Włodarczyk nie zaprzecza, że nie widuje córki, ale tłumaczy to przygotowaniami do walki. Tłumaczy też, dlaczego nie chce placić 4 tys. zl alimentów.

Zależy mi na kontakcie z córką. Ale faktycznie, przez ostatnie trzy, cztery miesiące nie widziałem jej, bo przygotowywałem się do walki. W takim czasie nawet własna rodzina jest odsunięta ode mnie. (...) Żaden sąd jej tyle nie przyzna. W końcu mam rodzinę, różne zobowiązania, kredyty. Ona chce tylko pieniędzy, by stać ją było na mieszkanie w Warszawie. A przecież ma dwa mieszkania w Rzeszowie i spokojnie mogłaby się tam przenieść. Mógłbym powiedzieć o niej wiele złego, ale tego nie zrobię, bo szanuję ją jako matkę mojej córki.

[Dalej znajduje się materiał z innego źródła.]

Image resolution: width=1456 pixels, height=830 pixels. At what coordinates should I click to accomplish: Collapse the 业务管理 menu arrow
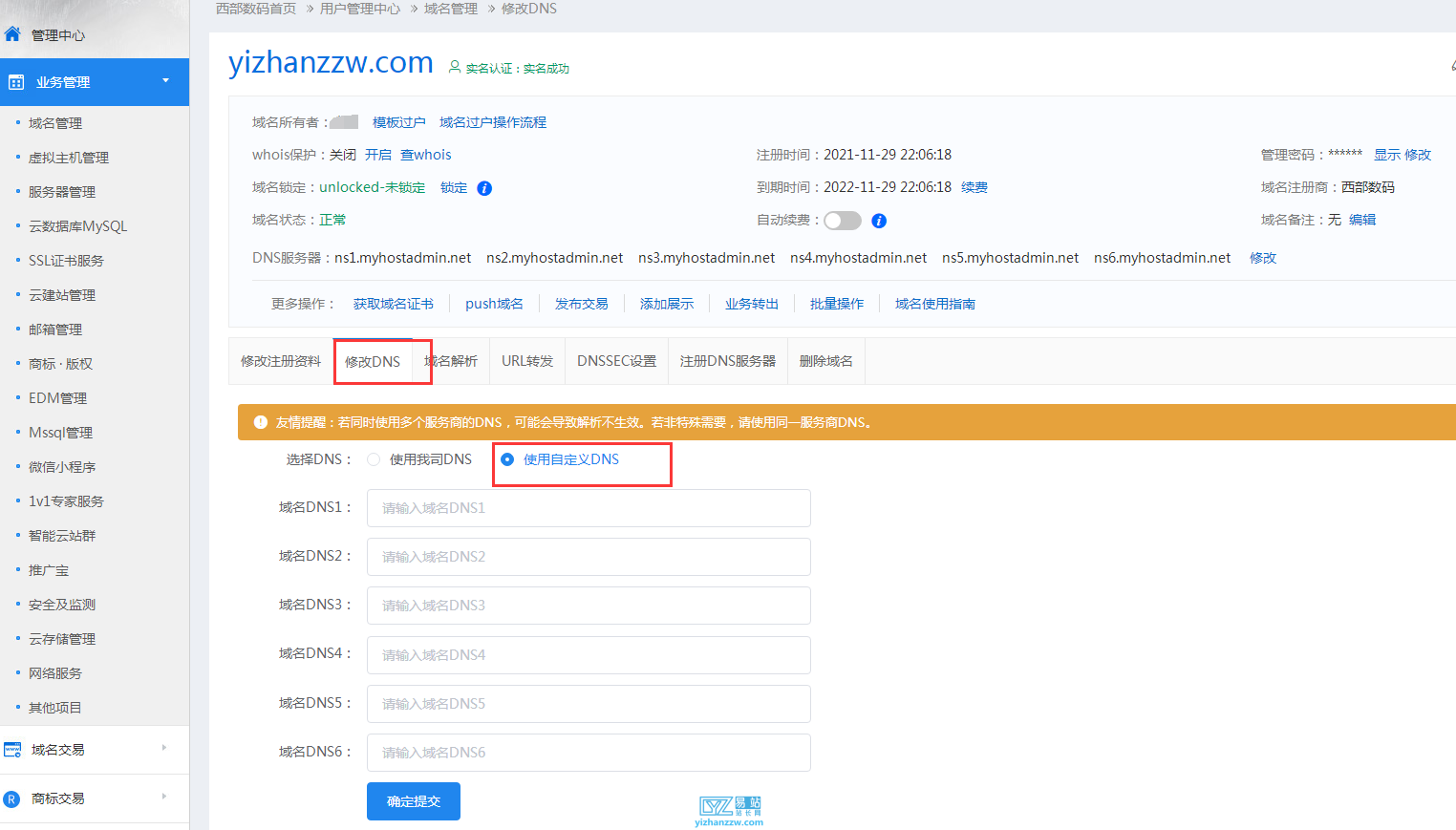164,82
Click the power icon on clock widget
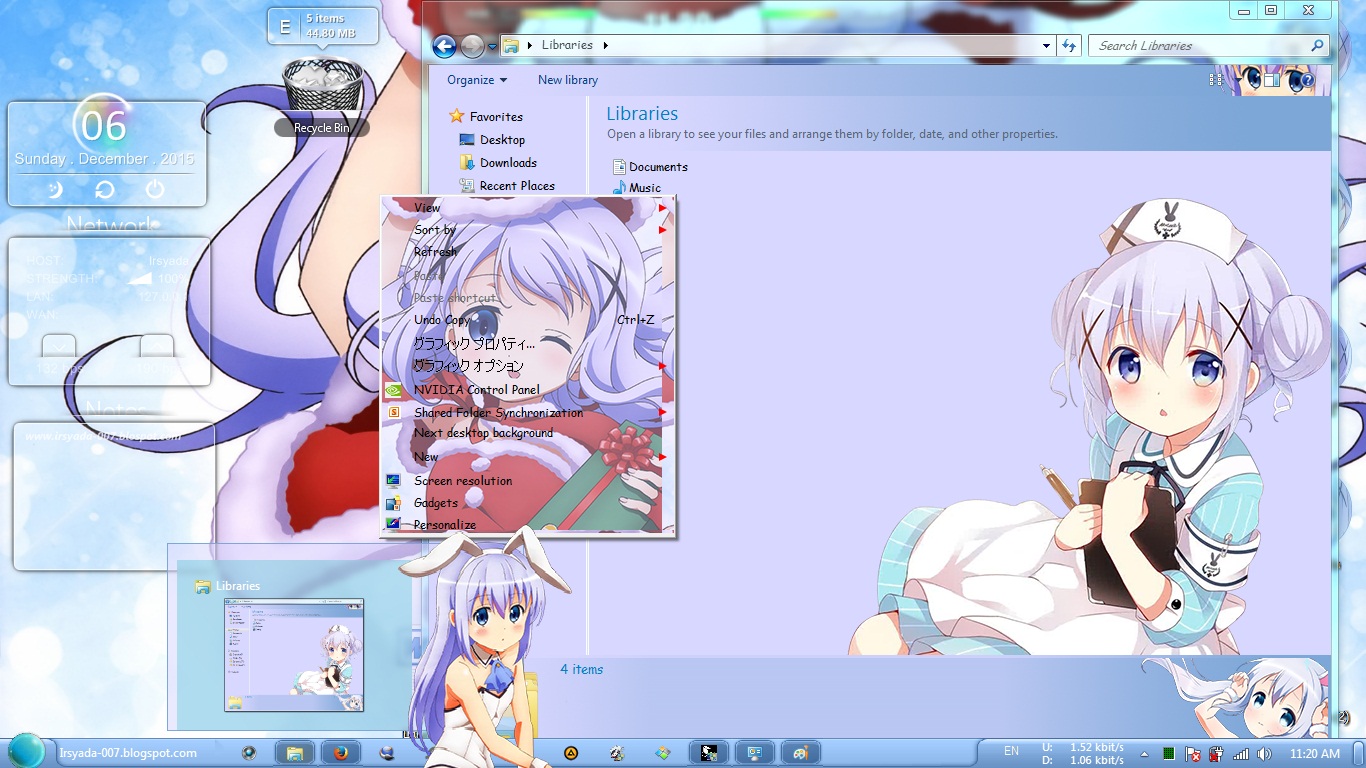The image size is (1366, 768). (154, 189)
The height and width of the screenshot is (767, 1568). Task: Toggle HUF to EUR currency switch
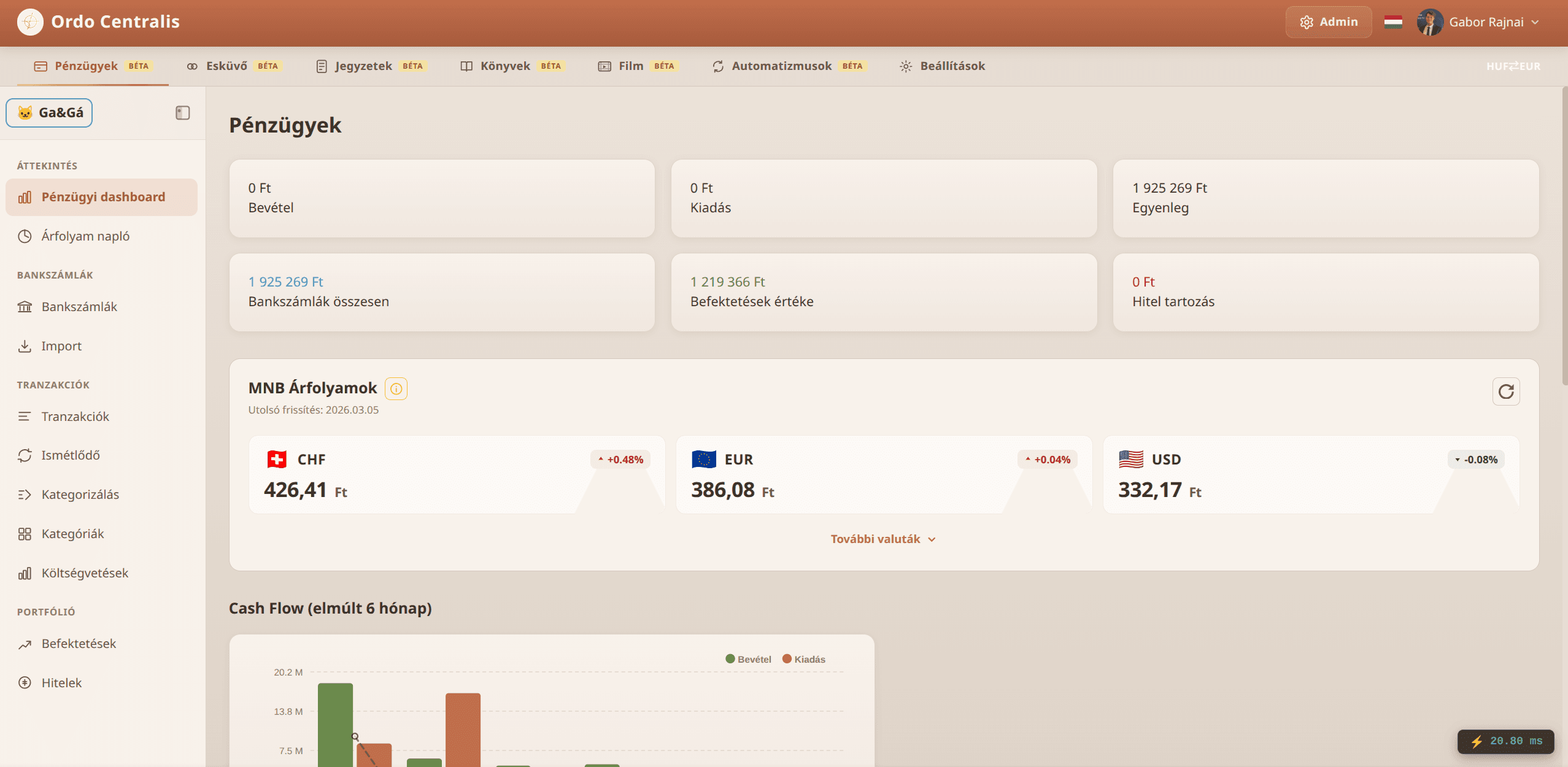[1513, 66]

Magdalena Romańska z kolei twierdzi, że gwiazdor nie dał jej wyboru:

Musiałam pozwać Krzyśka, bo nie poczuwa się do odpowiedzialności za naszą córkę.

A jak w tym wszystkim odnajduje się żona Krzysztofa? Magdalena Babilońska wybaczyła zdradę ukochanemu i wspiera go w walce o kontakt z córką:

Jest zorientowana w sytuacji, nic przed nią nie ukrywam. Wspiera mnie w walce o to, abym miał kontakt z córką - kwituje sportowiec.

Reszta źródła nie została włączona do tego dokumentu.